The reason why I find it odd, is that the classic definition of faith is, “the assurance of things hoped for, the conviction of things not seen”, to quote the Epistle to the Hebrews. Frederick Buechner writes: “Faith is not being sure where you’re going, but going anyway. A journey without maps. [And Paul] Tillich said that doubt isn’t the opposite of faith; it is an element of faith.”
We can never prove that God exists (or doesn’t exist), but we can have faith that He (or She or It) does. And live our lives as though we believed it. Which includes a healthy dollop of doubt – not taking anything for granted, not accepting anything without questioning it first. So today I’m going to advocate that we should cherish our doubts, keep asking questions, for this is how we grow and mature in faith.
Some of you will know that although I am a “birthright” Unitarian (on my father’s side) I did not attend a Unitarian church in my childhood. It was not until my late teens that I discovered Unitarianism, having examined the beliefs and creeds of mainstream Christianity, and been unable to accept them unquestioningly. Discovering Unitarianism was like coming home – I realised that this was where I belonged – a place in which my questions and doubts could be answered, or if not answered, wholeheartedly accepted. It was a wonderful feeling, and I still appreciate how lucky I am to have found this denomination of ours.
And yet, it is not an easy way to live. If you want answers, fair and square, set down in black and white with no contradictions, Unitarianism is not the place for you. Some people may find the lack of a creed, a denomination-wide accepted set of beliefs, daunting. Not me – I love the fact that Unitarians do not claim to have all the answers – every Unitarian I’ve ever known has been a spiritual seeker, just like me. We are all on the same journey, “seekers and sharers, fellow pilgrims on the path” (to quote Cliff Reed).
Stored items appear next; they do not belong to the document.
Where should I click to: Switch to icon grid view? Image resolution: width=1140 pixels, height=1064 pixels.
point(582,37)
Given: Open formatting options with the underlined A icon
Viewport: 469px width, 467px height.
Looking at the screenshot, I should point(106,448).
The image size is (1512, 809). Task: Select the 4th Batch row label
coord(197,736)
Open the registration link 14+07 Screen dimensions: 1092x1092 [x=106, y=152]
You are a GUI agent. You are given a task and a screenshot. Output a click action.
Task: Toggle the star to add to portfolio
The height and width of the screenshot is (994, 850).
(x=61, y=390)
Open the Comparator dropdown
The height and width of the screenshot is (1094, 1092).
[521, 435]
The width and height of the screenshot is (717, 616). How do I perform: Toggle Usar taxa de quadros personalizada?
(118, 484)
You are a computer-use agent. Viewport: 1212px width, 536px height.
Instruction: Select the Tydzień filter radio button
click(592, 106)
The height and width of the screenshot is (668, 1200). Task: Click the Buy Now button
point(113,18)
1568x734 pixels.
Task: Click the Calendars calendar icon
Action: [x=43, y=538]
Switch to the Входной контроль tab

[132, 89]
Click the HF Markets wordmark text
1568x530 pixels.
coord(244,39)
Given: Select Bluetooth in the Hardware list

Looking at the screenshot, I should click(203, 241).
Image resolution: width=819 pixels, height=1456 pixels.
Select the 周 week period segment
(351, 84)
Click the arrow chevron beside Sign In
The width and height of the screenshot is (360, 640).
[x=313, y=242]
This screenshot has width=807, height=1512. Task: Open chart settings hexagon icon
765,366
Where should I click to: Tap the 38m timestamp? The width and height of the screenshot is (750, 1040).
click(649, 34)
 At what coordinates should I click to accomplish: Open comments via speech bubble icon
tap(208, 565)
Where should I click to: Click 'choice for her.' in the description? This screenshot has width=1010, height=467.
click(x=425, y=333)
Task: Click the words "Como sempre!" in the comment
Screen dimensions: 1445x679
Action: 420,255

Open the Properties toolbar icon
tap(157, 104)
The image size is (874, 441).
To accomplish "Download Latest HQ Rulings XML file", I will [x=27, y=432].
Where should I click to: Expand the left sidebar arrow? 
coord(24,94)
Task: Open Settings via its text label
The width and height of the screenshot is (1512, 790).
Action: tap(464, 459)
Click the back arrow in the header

Outsiders may find it difficult to understand how the denomination holds together, placing, as it does, so much importance on the freedom of individual belief based on reason and conscience. Cliff Reed explains this in Unitarian? What’s That?: “The Unitarian answer is that shared values and a shared religious approach are a surer basis for unity than theological propositions. Because no human being and no human institution can have a monopoly on truth, it is safer to admit that from the outset. … The values underpinning the Unitarian movement have to do with mutual caring and mutual respect. They involve a readiness to extend to each other a positive, involved and constructive tolerance. … They are the values of a community that is open to truth from many sources; a community of the spirit that cherishes reason and acknowledges honest doubt; a community where the only theological test is that required by one’s own conscience.”
Another way of putting it is to say that we all have the same attitude to religion and spirituality. All of us believe profoundly in the necessity of personal freedom of religious belief – the freedom to grow, and to act in accordance with our beliefs, to work out our own answers, to be able to share our doubts and questions. Forrest Church, late minister of All Souls Unitarian Church in New York City, summarises it very neatly in his book, Born Again Unitarian Universalism: “We value one another’s thinking. We respect one another’s search. We honour it even when it differs from our own. We resist imposing our perception of truth upon one another. Embracing a kind of theological pluralism, we affirm the human importance of our joint quest for meaning in life without insisting upon the ultimacy of any single set of theological criteria … At our best, we move … to a fundamental trust in our own and one another’s inherent ability to make life meaningful.”
We share a devotion to spiritual freedom and find that the insights of others can enrich our own beliefs. What could be better?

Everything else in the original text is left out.